1. Approaches to Measuring GDP/GNP:
a. Production Approach
b. Expenditure Approach
c. Income Approach
2. GNP (Gross National Product) is the total monetary value of all final goods and services produced by a country's residents and businesses within a specific time frame, usually a year.
3. Basic Difference: Classical economics emphasizes minimal government intervention in markets and believes in the self-adjusting nature of the economy, while Keynesian economics advocates for government intervention to manage economic fluctuations.
4. Components of GDP Calculation (Income Approach):
a. Wages and Salaries
b. Interest Income
c. Rental Income
d. Profits
e. Taxes on Production and Imports
f. Depreciation
5. Neoclassical Macroeconomics Building Blocks:
a. Rational Expectations: Assumes that individuals make predictions about the future based on all available information.
b.

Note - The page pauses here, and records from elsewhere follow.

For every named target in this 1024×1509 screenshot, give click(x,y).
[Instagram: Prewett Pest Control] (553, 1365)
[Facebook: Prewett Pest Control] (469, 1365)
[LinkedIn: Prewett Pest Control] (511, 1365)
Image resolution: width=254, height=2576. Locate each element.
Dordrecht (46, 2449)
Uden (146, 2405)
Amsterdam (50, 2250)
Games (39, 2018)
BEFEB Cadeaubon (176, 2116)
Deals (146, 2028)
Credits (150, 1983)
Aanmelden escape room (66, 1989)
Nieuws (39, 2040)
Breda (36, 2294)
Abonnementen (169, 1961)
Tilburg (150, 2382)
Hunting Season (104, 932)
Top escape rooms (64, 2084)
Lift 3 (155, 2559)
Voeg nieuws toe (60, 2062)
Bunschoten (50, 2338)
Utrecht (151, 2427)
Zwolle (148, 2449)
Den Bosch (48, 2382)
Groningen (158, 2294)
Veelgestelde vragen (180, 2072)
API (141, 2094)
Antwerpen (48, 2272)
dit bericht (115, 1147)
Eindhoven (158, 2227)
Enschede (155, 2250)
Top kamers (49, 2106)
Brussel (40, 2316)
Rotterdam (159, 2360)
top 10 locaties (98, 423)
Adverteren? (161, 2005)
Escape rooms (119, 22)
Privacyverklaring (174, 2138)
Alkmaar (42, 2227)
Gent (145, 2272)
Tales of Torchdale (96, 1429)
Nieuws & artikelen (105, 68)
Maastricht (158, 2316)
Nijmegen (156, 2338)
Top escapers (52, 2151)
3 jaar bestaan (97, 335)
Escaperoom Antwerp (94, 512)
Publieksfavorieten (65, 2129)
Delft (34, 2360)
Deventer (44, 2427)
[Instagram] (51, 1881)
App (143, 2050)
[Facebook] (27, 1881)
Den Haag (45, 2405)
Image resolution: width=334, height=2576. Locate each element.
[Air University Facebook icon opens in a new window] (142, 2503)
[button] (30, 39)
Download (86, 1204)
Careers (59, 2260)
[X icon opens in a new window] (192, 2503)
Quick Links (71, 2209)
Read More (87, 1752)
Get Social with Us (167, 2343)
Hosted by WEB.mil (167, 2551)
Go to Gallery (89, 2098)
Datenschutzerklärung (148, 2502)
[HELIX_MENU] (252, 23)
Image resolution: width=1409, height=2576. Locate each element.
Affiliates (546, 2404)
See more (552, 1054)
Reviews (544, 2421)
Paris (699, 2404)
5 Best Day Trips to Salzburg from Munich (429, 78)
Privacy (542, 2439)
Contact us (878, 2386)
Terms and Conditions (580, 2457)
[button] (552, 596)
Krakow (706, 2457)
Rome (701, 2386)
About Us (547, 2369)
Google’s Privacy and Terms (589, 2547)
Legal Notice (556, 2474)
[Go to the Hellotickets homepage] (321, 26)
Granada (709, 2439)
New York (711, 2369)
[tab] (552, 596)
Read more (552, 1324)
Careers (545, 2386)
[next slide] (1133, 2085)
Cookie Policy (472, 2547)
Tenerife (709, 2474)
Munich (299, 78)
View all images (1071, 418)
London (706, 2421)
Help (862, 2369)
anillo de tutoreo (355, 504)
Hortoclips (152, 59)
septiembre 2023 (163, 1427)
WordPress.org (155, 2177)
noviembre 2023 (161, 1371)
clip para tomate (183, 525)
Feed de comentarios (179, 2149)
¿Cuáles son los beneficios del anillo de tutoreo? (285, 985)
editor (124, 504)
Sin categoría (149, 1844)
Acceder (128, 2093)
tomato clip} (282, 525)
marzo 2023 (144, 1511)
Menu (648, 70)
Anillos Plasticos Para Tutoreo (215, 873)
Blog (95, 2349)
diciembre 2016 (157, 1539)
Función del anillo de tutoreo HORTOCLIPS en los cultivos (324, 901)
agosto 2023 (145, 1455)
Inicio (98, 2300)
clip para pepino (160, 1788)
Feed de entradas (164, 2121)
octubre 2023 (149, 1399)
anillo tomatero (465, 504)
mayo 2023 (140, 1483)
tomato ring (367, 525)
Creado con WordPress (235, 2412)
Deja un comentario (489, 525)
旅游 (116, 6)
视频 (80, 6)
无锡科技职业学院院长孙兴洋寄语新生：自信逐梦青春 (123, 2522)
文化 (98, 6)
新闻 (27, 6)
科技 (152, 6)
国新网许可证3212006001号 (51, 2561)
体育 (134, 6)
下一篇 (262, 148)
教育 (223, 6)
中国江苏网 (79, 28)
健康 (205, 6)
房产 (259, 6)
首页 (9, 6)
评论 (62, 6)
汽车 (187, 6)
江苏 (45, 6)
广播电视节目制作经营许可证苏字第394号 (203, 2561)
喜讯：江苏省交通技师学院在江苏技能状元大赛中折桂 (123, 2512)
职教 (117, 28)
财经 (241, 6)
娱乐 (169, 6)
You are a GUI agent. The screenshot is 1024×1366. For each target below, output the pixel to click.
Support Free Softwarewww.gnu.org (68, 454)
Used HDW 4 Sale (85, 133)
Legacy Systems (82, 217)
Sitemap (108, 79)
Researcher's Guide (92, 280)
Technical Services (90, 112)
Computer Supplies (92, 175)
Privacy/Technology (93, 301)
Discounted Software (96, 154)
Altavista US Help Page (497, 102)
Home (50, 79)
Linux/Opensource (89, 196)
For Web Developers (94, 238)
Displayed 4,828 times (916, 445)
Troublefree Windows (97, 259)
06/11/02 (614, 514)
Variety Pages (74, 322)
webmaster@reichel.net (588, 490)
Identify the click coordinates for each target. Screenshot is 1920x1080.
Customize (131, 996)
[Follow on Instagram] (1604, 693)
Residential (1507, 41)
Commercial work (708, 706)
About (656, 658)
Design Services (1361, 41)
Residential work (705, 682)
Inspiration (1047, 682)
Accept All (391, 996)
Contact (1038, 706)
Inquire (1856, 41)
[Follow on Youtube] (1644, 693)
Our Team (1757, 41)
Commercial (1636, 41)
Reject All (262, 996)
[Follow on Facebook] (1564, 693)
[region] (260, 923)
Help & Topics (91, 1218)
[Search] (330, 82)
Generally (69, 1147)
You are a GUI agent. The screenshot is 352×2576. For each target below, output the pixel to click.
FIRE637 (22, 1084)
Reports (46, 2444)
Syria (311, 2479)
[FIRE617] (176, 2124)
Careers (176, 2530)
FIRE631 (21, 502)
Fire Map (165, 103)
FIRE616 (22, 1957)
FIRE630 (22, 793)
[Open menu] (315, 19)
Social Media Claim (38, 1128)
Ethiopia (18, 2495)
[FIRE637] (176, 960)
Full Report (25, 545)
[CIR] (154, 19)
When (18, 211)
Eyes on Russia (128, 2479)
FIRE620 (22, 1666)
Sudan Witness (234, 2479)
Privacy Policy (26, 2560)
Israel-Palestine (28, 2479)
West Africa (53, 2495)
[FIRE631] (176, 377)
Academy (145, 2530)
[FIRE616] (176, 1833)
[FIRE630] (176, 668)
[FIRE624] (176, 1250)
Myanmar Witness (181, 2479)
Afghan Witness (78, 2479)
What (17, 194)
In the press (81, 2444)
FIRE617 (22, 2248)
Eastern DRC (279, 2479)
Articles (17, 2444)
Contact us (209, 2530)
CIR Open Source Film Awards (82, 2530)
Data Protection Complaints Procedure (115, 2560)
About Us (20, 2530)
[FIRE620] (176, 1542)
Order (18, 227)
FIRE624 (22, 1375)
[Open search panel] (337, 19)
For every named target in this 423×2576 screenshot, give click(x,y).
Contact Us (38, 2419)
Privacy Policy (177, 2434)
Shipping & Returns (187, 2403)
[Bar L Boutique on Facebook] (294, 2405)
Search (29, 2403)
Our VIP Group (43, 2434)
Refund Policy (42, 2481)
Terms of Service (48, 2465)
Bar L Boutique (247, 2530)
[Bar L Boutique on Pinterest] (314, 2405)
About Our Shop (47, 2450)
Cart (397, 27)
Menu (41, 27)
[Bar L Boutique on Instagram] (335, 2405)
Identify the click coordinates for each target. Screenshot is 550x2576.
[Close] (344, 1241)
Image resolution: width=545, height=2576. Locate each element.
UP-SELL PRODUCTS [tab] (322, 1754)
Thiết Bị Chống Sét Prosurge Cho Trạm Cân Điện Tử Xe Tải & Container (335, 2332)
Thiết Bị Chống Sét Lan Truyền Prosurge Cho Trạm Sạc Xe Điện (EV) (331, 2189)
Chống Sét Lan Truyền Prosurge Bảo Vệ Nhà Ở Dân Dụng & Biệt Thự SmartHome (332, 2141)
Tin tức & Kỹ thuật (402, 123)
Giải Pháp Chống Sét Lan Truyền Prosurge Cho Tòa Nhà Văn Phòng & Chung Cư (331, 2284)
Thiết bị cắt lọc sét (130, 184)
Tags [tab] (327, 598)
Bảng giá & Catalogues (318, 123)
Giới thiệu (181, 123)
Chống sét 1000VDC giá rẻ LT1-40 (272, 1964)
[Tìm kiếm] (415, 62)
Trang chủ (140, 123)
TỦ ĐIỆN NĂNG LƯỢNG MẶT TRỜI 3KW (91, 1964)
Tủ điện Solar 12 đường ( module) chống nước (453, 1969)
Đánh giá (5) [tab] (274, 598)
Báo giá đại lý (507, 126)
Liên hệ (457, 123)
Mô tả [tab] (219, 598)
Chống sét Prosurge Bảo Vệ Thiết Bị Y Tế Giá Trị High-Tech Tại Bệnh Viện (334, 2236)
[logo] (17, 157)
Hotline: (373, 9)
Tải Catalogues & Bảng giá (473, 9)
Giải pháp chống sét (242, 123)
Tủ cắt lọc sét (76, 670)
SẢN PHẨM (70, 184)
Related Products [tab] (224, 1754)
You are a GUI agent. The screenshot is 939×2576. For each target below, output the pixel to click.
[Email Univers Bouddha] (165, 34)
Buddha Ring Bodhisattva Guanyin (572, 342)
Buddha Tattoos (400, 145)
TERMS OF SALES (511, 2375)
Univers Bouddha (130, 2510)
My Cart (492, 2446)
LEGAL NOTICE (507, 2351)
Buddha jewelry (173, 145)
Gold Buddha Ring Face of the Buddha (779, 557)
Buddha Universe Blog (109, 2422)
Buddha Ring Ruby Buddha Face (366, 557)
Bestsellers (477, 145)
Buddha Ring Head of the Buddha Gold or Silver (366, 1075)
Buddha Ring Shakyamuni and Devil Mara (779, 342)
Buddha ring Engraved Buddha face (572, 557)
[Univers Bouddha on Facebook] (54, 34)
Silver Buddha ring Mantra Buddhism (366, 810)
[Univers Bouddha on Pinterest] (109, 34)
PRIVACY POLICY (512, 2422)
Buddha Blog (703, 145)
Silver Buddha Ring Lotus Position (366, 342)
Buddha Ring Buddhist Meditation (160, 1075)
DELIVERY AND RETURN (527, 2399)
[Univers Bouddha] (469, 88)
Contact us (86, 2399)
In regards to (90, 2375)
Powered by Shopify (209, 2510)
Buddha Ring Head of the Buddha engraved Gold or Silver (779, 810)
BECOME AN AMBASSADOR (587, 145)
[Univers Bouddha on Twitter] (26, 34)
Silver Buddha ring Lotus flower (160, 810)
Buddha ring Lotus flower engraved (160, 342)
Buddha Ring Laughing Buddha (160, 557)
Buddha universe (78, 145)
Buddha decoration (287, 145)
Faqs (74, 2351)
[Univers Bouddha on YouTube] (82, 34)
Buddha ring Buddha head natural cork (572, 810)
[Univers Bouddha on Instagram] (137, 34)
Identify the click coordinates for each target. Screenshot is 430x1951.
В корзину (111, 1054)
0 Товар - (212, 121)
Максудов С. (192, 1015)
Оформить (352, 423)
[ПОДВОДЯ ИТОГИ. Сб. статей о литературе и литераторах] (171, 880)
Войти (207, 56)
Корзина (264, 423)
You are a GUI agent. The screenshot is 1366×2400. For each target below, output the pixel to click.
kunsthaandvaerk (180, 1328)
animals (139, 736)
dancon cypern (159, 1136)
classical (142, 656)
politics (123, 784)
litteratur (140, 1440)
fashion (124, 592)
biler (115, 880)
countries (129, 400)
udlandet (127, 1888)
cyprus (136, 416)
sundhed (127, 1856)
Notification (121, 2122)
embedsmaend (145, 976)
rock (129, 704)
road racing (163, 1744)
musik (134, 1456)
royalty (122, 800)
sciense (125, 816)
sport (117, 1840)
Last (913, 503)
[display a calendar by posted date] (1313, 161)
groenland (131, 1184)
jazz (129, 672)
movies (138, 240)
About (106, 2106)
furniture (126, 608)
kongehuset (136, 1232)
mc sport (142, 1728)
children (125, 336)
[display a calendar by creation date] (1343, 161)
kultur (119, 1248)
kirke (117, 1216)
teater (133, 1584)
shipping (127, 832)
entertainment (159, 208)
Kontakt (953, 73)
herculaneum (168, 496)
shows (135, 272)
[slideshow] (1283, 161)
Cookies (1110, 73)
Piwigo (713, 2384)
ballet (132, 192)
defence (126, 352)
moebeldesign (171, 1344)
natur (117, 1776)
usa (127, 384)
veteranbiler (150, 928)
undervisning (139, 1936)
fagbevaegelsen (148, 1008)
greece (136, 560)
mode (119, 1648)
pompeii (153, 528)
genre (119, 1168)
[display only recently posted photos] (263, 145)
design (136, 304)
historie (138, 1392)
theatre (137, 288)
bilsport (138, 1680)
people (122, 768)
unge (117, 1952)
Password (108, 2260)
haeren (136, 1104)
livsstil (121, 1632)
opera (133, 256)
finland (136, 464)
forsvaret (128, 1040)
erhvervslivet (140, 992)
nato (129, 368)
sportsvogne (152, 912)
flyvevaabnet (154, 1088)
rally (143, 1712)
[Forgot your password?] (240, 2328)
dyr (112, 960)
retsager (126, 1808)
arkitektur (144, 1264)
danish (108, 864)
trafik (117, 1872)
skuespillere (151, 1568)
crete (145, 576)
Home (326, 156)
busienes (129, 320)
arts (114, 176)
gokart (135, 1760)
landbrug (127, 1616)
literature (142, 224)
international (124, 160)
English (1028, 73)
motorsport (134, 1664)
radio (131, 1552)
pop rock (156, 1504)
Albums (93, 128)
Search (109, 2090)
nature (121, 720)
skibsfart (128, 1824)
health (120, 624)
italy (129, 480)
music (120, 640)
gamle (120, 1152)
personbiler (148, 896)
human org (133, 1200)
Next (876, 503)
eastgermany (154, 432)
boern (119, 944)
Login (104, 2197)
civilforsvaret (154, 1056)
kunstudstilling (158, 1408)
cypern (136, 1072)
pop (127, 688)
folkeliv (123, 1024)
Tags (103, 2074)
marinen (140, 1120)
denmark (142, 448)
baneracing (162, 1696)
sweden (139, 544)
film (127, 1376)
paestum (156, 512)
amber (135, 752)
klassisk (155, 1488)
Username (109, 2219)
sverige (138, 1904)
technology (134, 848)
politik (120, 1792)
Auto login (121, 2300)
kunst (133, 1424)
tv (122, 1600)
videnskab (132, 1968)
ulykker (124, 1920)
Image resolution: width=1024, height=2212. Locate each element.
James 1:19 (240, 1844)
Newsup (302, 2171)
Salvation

Efficient Markets: Belief that markets quickly incorporate all available information into prices.
Policy Implications: Limited government intervention in markets and a focus on market efficiency.
6. Major Assumptions of New Keynesian Macroeconomics:
a. Sticky Prices: Prices and wages do not adjust instantly to changes in supply and demand.
b. Imperfect Competition: Firms have market power.
Distinguishing from New Classical: Recognizes market imperfections and price/wage stickiness.
7. The measure of GDP that reflects the actual value of goods and services produced by removing the effect of changes in prices is called Real GDP.